** What to do **
Output only the lines that run from the line holding "You are a GUI" to the end of the data below, including both ends, without any pictures.

** Exercise data **
##########

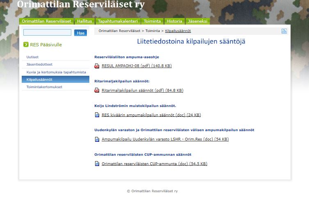Go to the Historia tab

coord(175,21)
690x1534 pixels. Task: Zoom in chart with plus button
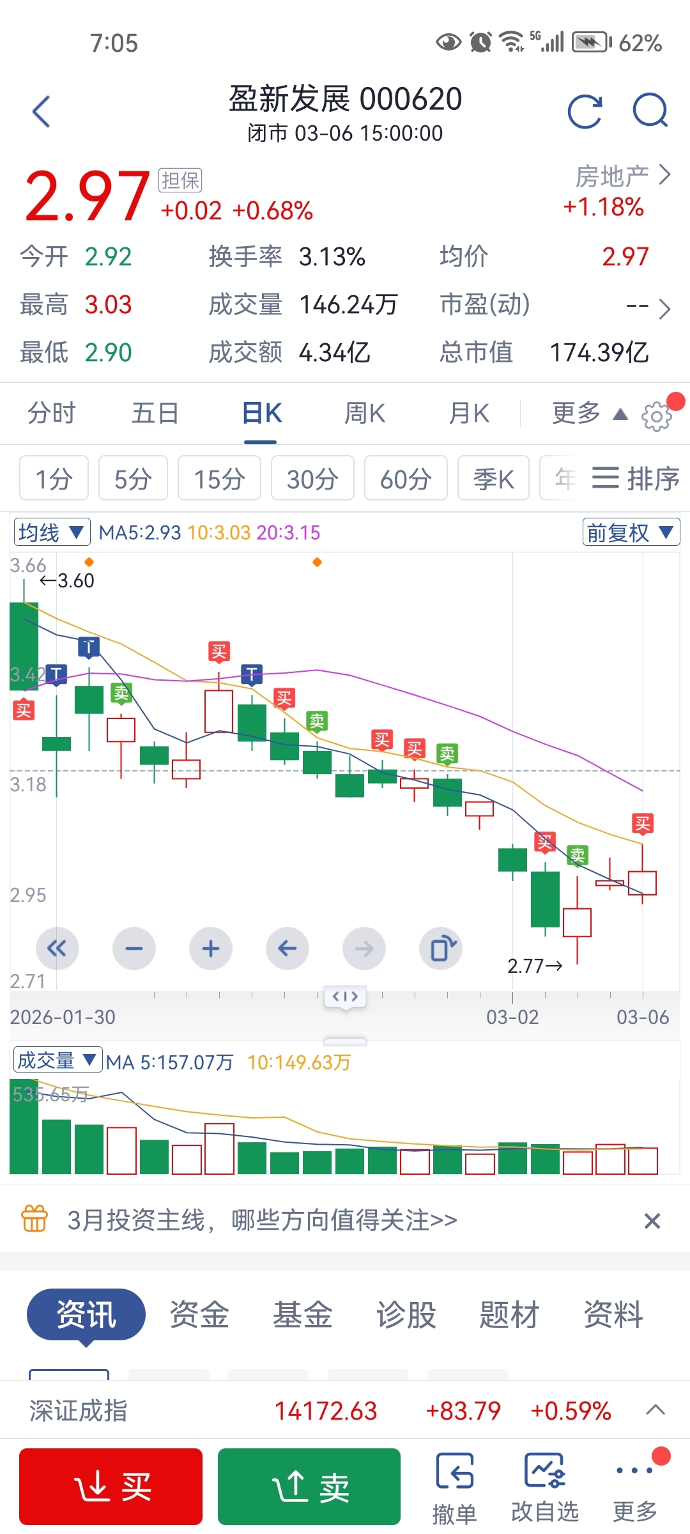pyautogui.click(x=211, y=949)
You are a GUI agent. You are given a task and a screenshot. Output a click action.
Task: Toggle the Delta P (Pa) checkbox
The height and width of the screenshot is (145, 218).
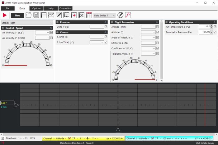pyautogui.click(x=106, y=27)
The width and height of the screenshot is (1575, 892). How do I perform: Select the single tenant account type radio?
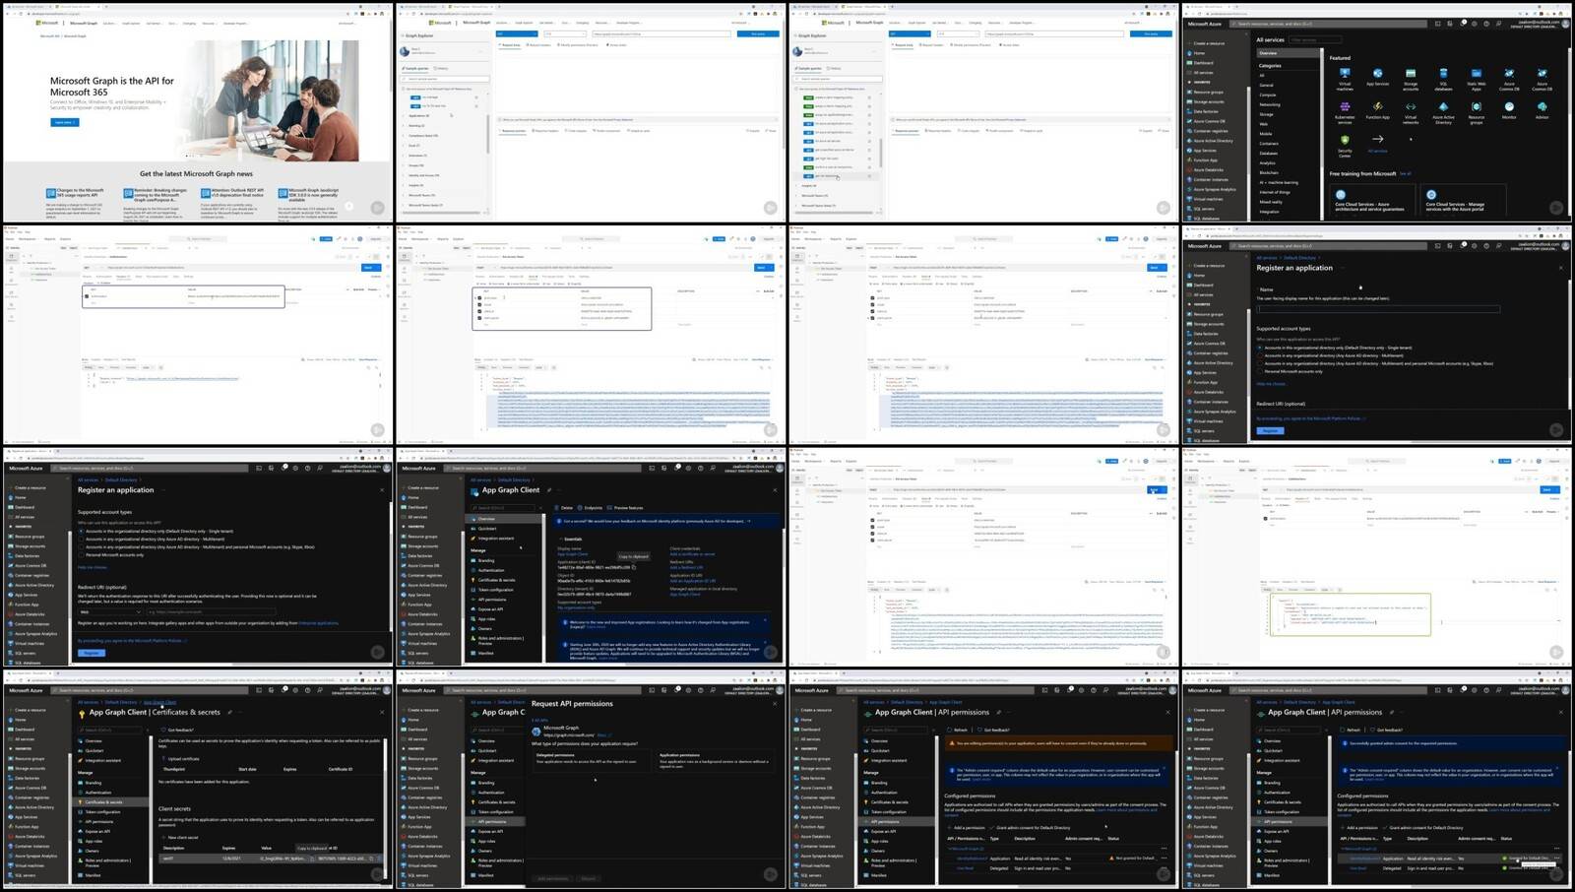82,531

##########

** Result of this task **
You are a GUI agent. You are given a task and a screenshot. Output a click action.
Task: Toggle the Delta P (Pa) checkbox
The height and width of the screenshot is (145, 218).
pyautogui.click(x=106, y=27)
The width and height of the screenshot is (1575, 892). How do I perform: Select the single tenant account type radio?
82,531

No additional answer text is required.